He came forward a pace and stood by the table. His underjaw fell sideways open uncertainly. Is this old wisdom? He waits to hear from me.
―History, Stephen said, is a nightmare from which I am trying to awake.
From the playfield the boys raised a shout. A whirring whistle: goal. What if that nightmare gave you a back kick?
―The ways of the Creator are not our ways, Mr Deasy said. All history moves towards one great goal, the manifestation of God.
Stephen jerked his thumb towards the window, saying:
―That is God.
Hooray! Ay! Whrrwhee!
―What? Mr Deasy asked.
―A shout in the street, Stephen answered, shrugging his shoulders.
Mr Deasy looked down and held for a while the wings of his nose tweaked between his fingers. Looking up again he set them free.

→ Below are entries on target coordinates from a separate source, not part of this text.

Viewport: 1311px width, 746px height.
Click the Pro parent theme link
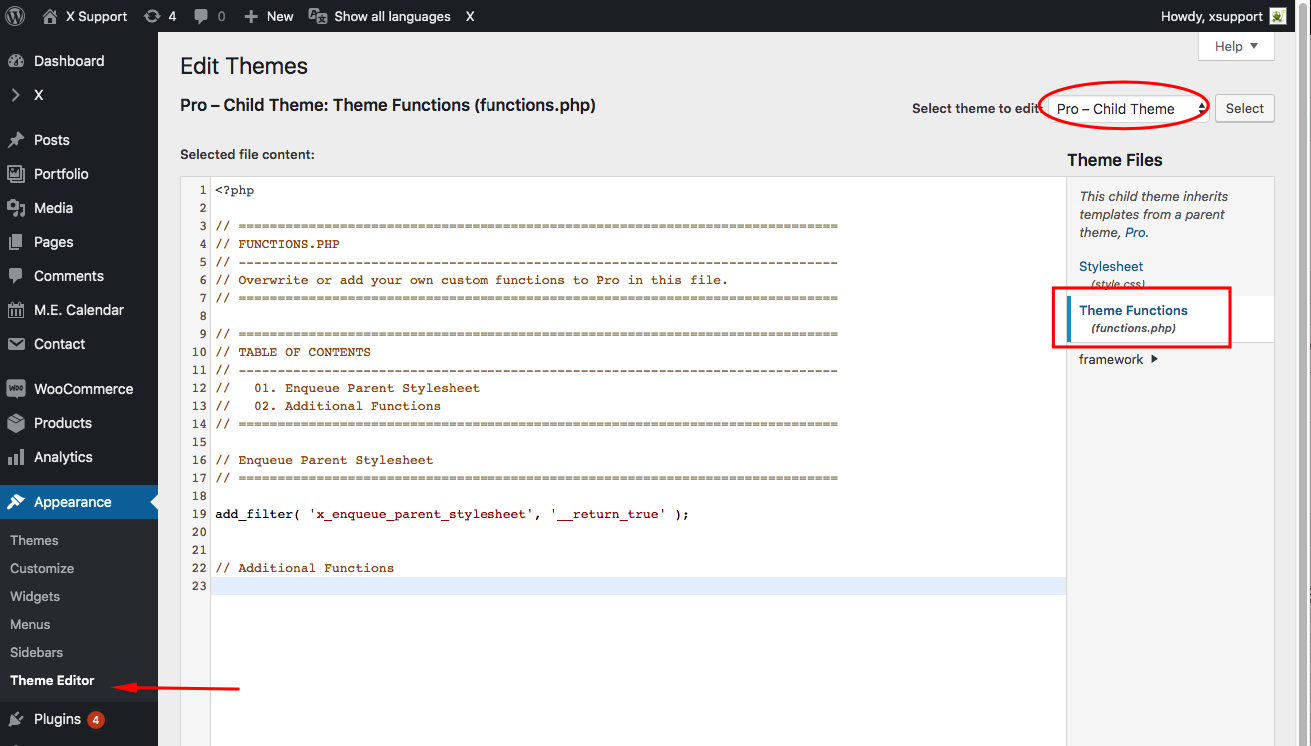[x=1135, y=232]
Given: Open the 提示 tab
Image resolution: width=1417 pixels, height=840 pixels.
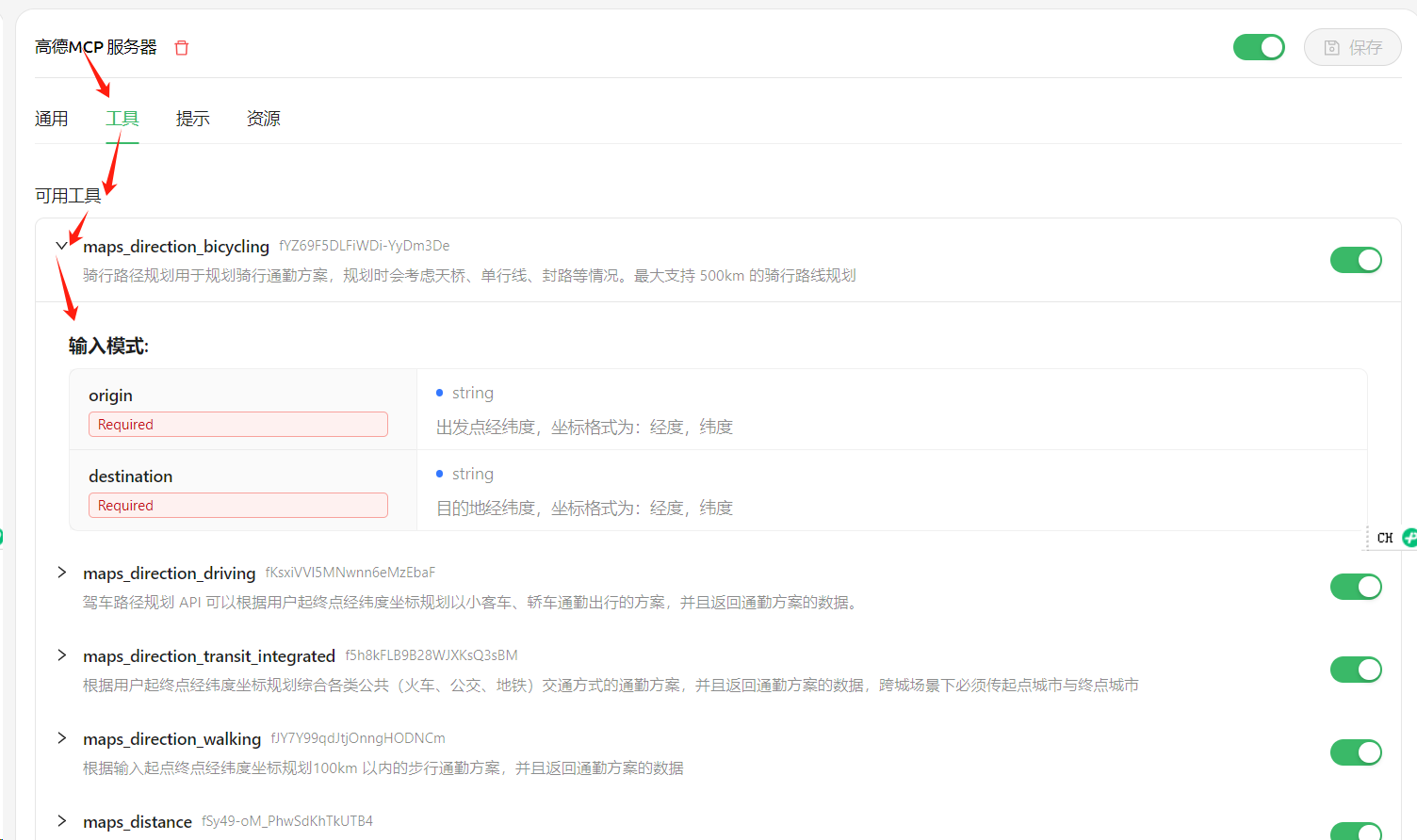Looking at the screenshot, I should 192,119.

―I am happier than you are, he said. We have committed many errors and many sins. A woman brought sin into the world. For a woman who was no better than she should be, Helen, the runaway wife of Menelaus, ten years the Greeks made war on Troy. A faithless wife first brought the strangers to our shore here, MacMurrough’s wife and her leman O’Rourke, prince of Breffni. A woman too brought Parnell low. Many errors, many failures but not the one sin. I am a struggler now at the end of my days. But I will fight for the right till the end.
For Ulster will fight And Ulster will be right.
Stephen raised the sheets in his hand.